Powerbook Wallstreet and wireless?

Ted Lemon yellowdog-general@lists.terrasoftsolutions.com
Thu Jun 12 00:16:01 2003


On Wednesday 11 June 2003 06:53, Ken Simpson wrote:
> Does anyone know if there are any cardbus wireless cards
> available for the Powerbook G3 which are supported/word
> with YDL?

I've been able to get an Orinoco silver card working just fine on the 
Wallstreet.   You need to go into the System Settings->Network dialog and 
click on add, and then when it asks you what to add, click on the wireless 
ethernet option.   Then your only option for card is "other", and if you 
click on that, you get a long list.   One of them is the Orinoco card - just 
pick that, and it'll configure it.

I discovered this after much messing around with insmod and lsmod and such.   
You can get that to work too - you have to do:

insmod pcmcia_core
insmod ds
insmod yenta_socket
insmod orinoco_cs

and then /etc/init.d/pcmcia start

The problem with this is that you have to do it every time you reboot, so it's 
not very satisfactory.   If you set it up with the network config dialog, it 
does all the homework to make it start up correctly when you reboot.
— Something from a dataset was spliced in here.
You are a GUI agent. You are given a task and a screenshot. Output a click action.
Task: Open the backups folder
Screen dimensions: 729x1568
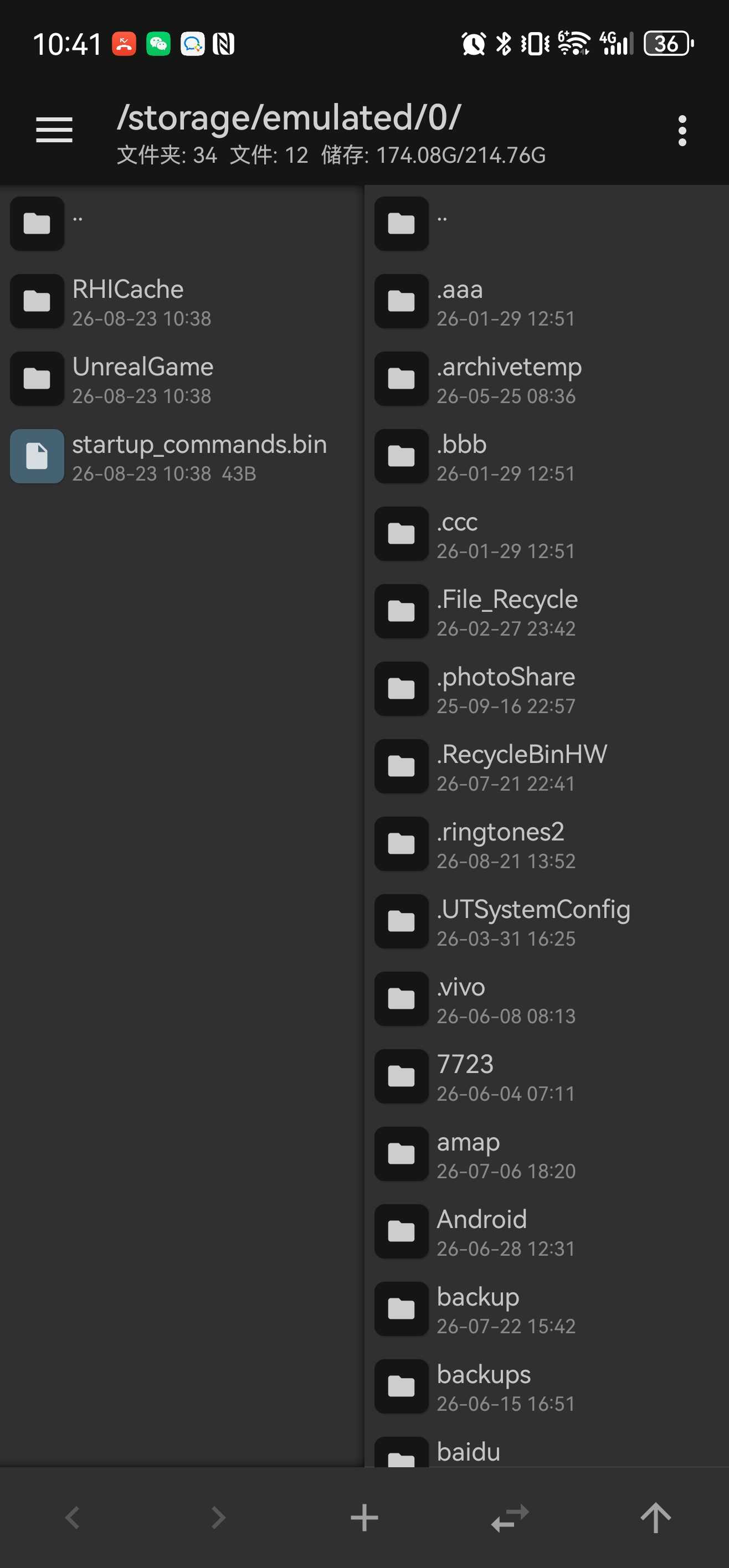click(547, 1386)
If you have an airport network, and you use encryption, you will need to 
figure out the network equivalent password, because the way Apple handles 
text strings is incompatible with the way Linux does it.   You can find the 
network equivalent password by going to your Mac running MacOS X, starting 
the Airport Admin utility, and then selecting Network Equivalent Password 
from the base station menu.   If you have the very latest Airport Admin 
software, it's also on the information screen that you get when you connect 
to the base station.

You can't set up the network password in the GUI, so once you've configured 
the card in the GUI, get out of that and edit 
/etc/sysconfig/network-scripts/ifcfg-eth1 (or whatever eth# the card is).   
Add a line that says KEY=<nep>, where <nep> is the hexadecimal code that you 
got from the Airport Admin utility.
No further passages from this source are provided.